さて、イエス様はエルサレムから遠く離れたフィリポ・カイサリア地方に行かれました。フィリポ・カイサリアは、ヘロデ大王の息子のひとりであったフィリポが、ローマ皇帝に敬意を表すためにカイサリアと名付けたところです。もう一か所地中海沿岸にカイサリアという町がありましたので、フィリポは自分の名前を合わせつけて「フィリポ・カイサリア」としたのです。ここはガリラヤ湖よりももっと北にあり、ヘルモン山の伏流水がわき出る大変美しいところです。そこには異教の神パンという名の豊穣の神が祭られていました。さらにその脇にはローマ皇帝を神として、皇帝の像が祭られていました。そのような場所で、イエス様は弟子達に「人々は、私のことを何者だと言っているか」とお尋ねになったのです。彼らは「『洗礼者ヨハネだ』と言っています。他に、『エリヤだ』と言う人も、『預言者の一人だ』と言う人もいます。」と答えました。すべて預言者ですから、一般民衆はイエス様を預言者として理解していたことが分かります。イエス様は「それでは、あなたがたはわたしを何者だと言うのか」とお尋ねになりました。いろいろな偶像が祭られていた場所です。この質問が一番大切で、弟子達の信仰の核心を突く質問でした。これに対してペトロが「あなたは、メシアです」と答えました。マタイ福音書では「あなたはメシア、神の子です」と言い、ルカ福音書では「神からのメシアです」と答えています。これは無理解と勘違いに終始していた弟子達としては百点満点の答えでした。しかし、言葉としては百点だったのですが、ペトロは自分が言ったその言葉が持っている意味は理解していませんでした。理解していなかったというよりは、誤解していたのです。
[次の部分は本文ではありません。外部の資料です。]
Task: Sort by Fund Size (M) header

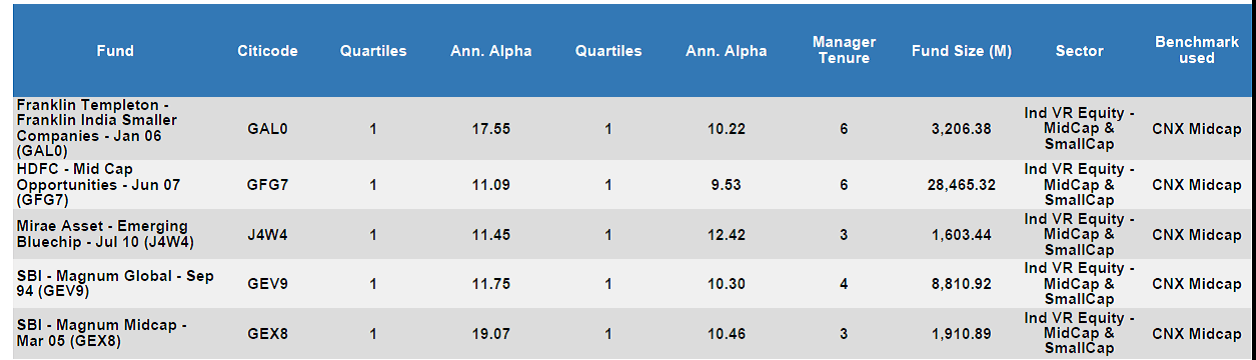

民衆はイエス様のことを預言者と受け取っていましたが、それはただの預言者ではありません。自分たちにふりかかっている弾圧や差別、貧困からくるあらゆる生活の困窮を解放してくれる改革者としての解放者を期待していたのです。ペトロもそのように理解していたふしがあります。それを悟られたイエス様は、ご自分がこの後、「長老、祭司長、律法学者からに捕らえられ殺され、三日の後に復活することになっている」、と受難の予告をされたのです。すると、ペトロはイエス様を脇へお連れして、いさめ始めました。イエス様を注意するのですから、ペトロはよっぽど思いつめたのでしょう。マタイ福音書では、「主よ、とんでもないことです。そんなことがあってはなりません」と言っています。つまり、イエス様が捕らえられて殺されるなど、イエス様をこの圧政と困窮から解放する人として考えていたペトロには考えられなかったし、あってはならなかったのです。これに対して、イエス様は「サタン、引き下がれ。あなたは神のことを思わず、人間のことを思っている」と叱責されます。ペトロが、救い主としての使命に生きようとされるイエス様を理解せず、自分のイメージでイエス様を捉え、そのイメージに縛りつけようとしていることへの叱責でした。十字架の出来事は、神様の人間への愛の究極の出来事です。これを抜きにしては、私たちの救いは勿論、私たち人と神様との関係はなくなってしまいます。この十字架の救いこそが私たちに必要であり、この十字架の前で私たちはすべてを受け入れることしかないのです。
「引き下がれ」という言葉は、直訳すると「私の後ろに退け」となります。イエス様の後に従えということです。人間の思いを優先させる弟子たちや私たちではなく、神様の意思を優先する生き方に変われてということではないでしょうか。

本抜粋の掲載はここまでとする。